Таково было свойство его художественной природы. Его внутренний мир слагался из двух конфликтующих между собой стихий. Четкость и плотность непосредственных наблюдений, непрерывный «фотопоток» (если воспользоваться современным термином), который откладывался в его памяти, как документ жизни. И — ничем не ограниченная фантазия, построенная из непонятно каких строительных материалов, часто в природе еще и не существующих, из неведомых призрачных образов, которые не дано было наблюдать живому глазу, строящая свои миры. И очень часто эти призрачные миры превосходили по своему многообразию, яркости, изощренной ни на что непохожести самые яркие реальные впечатления.
Так произошло и с Америкой. Но в его заметках рядом с фантастическим наброском появляется множество точных и живописных картин тамошней жизни, непохоже-похожей на знакомую домашнюю жизнь. Он зорко подмечает сходство и различие, радуясь тому и другому. И, главное, в городской суете он ухитряется разглядеть отдельных людей, проникнуть за незнакомую внешность в их внутренний человеческий мир. Его заметки, фиксируя внешнее обличье жизни, в то же время стремятся проникнуть в жизнь внутреннюю, как это обычно бывает и в его постановках, где при всех режиссерских исхищрениях главным все равно остается «жизнь человеческого духа».
Вот и на корабле, на качающейся палубе, борясь с приступами морской болезни, он замечал и беспечные игры детей, и тревожный, устремленный сквозь ветер, дождь и туман к еще далекому американскому берегу вопрошающе-покорный взгляд эмигранта. В Париже, оказавшись на знаменитом Центральном рынке, он ошеломлен его живописным изобилием. Но это торжество сытости приводит его в отчаяние: «Это красноречивое свидетельство человеческой жестокости, утонченного зверства.
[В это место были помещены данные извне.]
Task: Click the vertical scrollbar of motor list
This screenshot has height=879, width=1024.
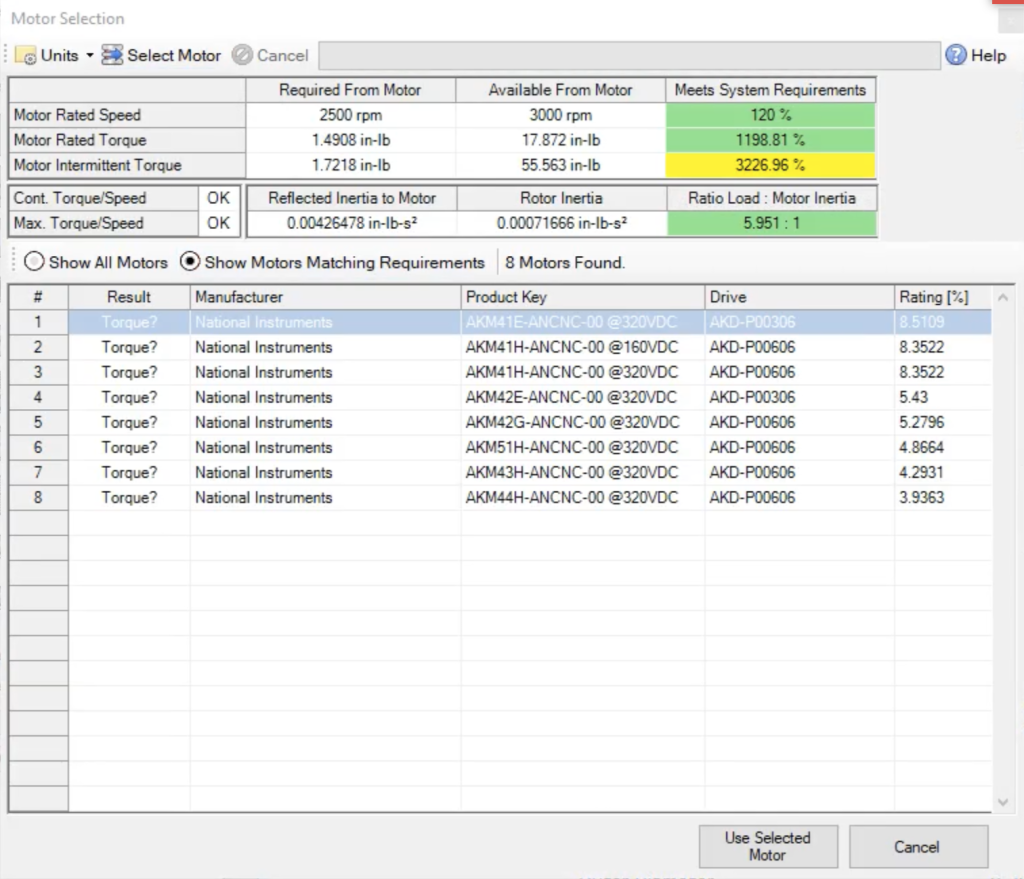Action: coord(1003,550)
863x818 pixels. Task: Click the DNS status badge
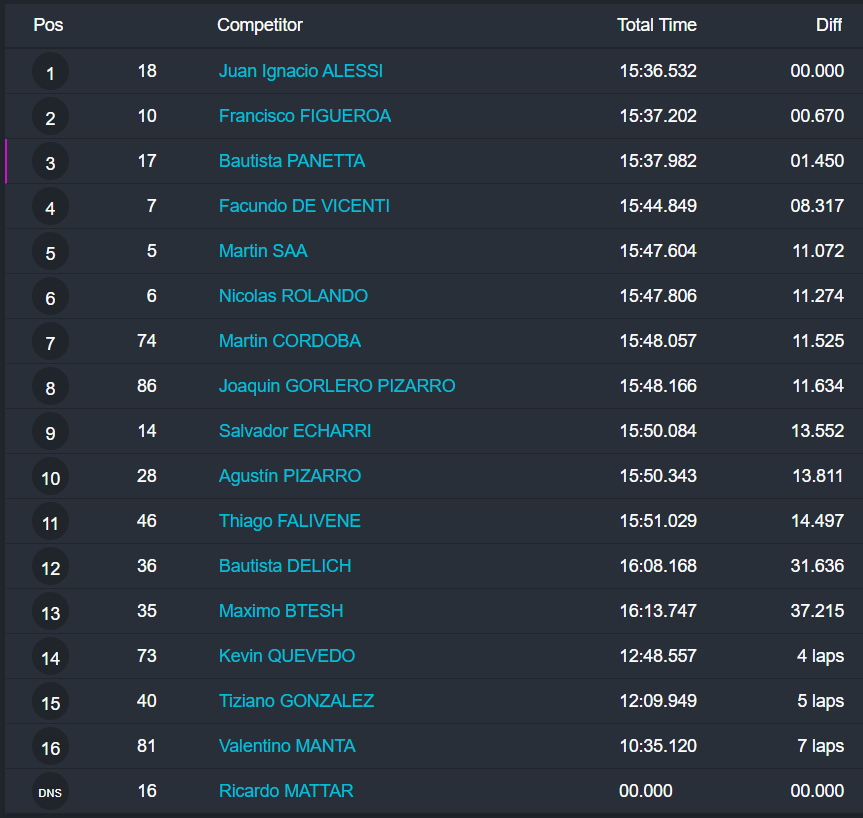point(50,792)
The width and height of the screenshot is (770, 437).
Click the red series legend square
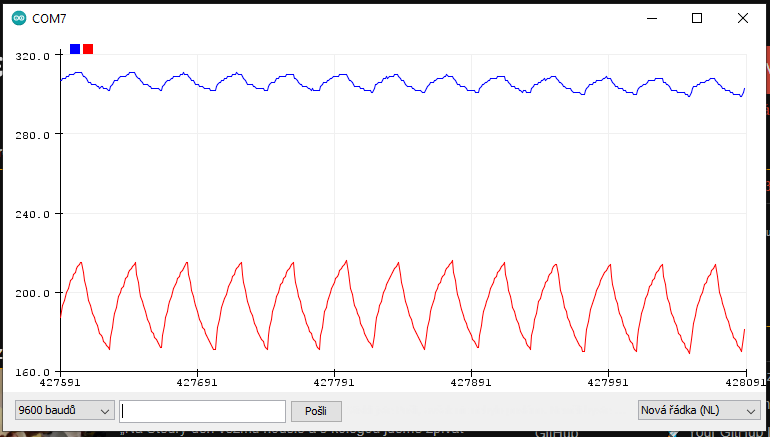(88, 49)
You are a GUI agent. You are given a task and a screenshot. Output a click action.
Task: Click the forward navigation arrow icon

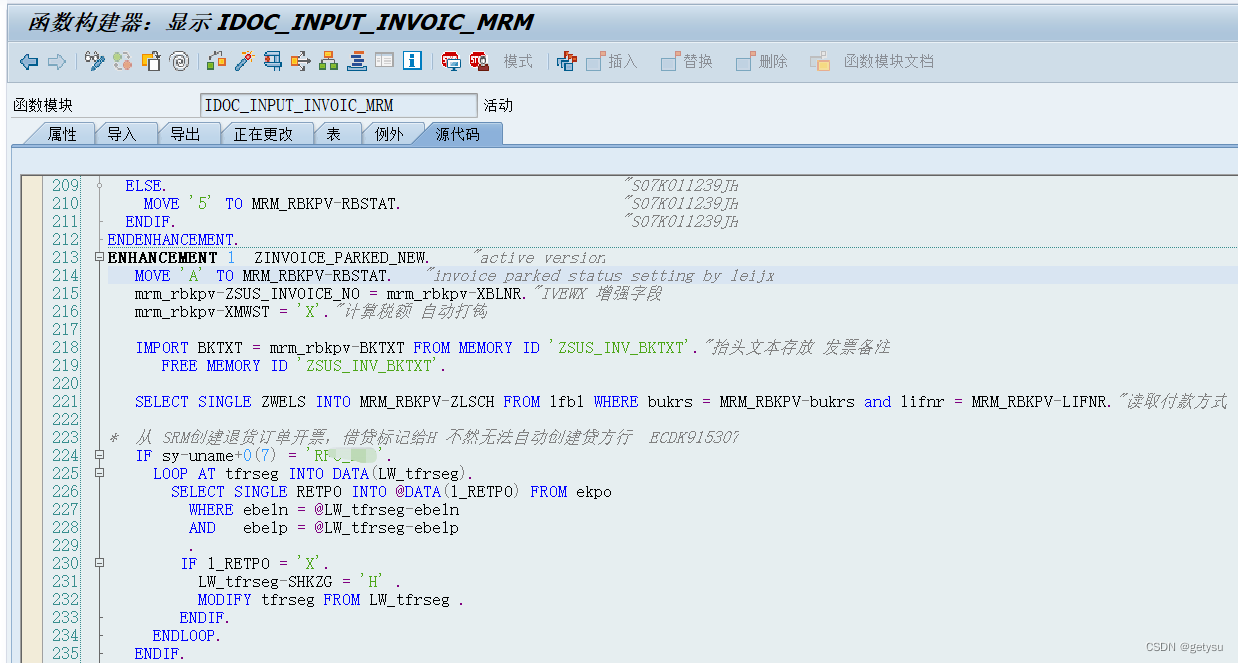point(56,61)
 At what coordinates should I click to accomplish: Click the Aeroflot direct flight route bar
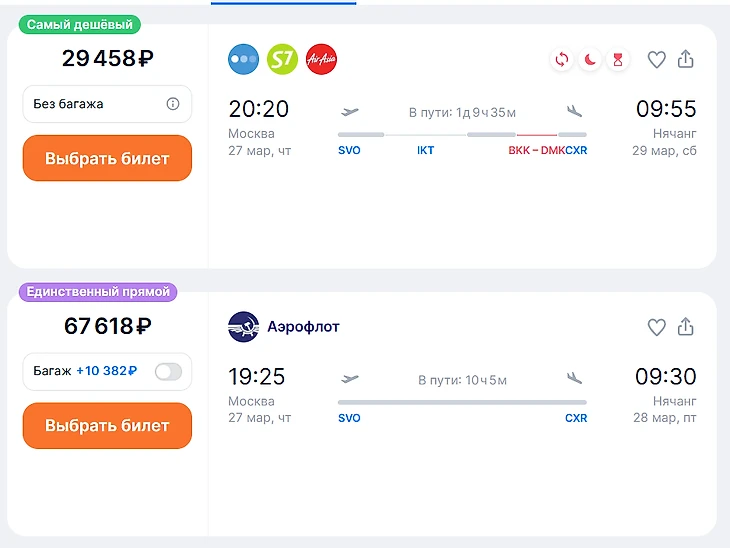coord(462,402)
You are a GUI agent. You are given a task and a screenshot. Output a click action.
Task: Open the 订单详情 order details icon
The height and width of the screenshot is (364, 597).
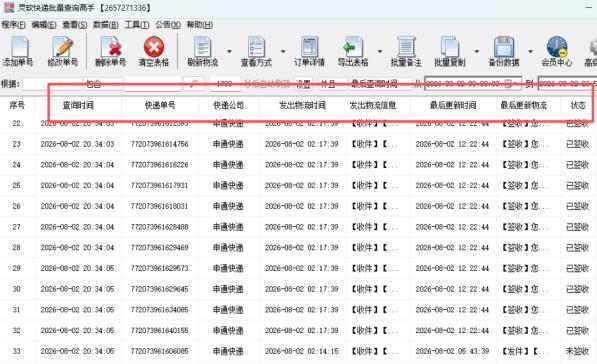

Моя фантазия не представляла себе той массы яств — птиц, зелени, говядины, молочных продуктов, хлеба, сластей, которые ежедневно уходят в утробы жителей большого города. Целые хребты, красные кровяные горы убитых тел и туш всевозможных несчастных домашних животных, коварно и предательски, заботливо и нежно выращиваемых для кровожадных гастрономических целей и удовлетворения звериных инстинктов человека. И среди этого кладбища… <…> еще живые, обреченные на казнь. <…> Не могу забыть этих испуганных глаз приговоренных и почувствовавших смерть и запах крови ягнят и козликов. Я погладил одного из них, и он с доверием и благодарностью прижался ко мне и стал лизать руку. <…> Мне стало стыдно за себя и человека. Как бы я хотел быть в этот момент вегетарианцем!»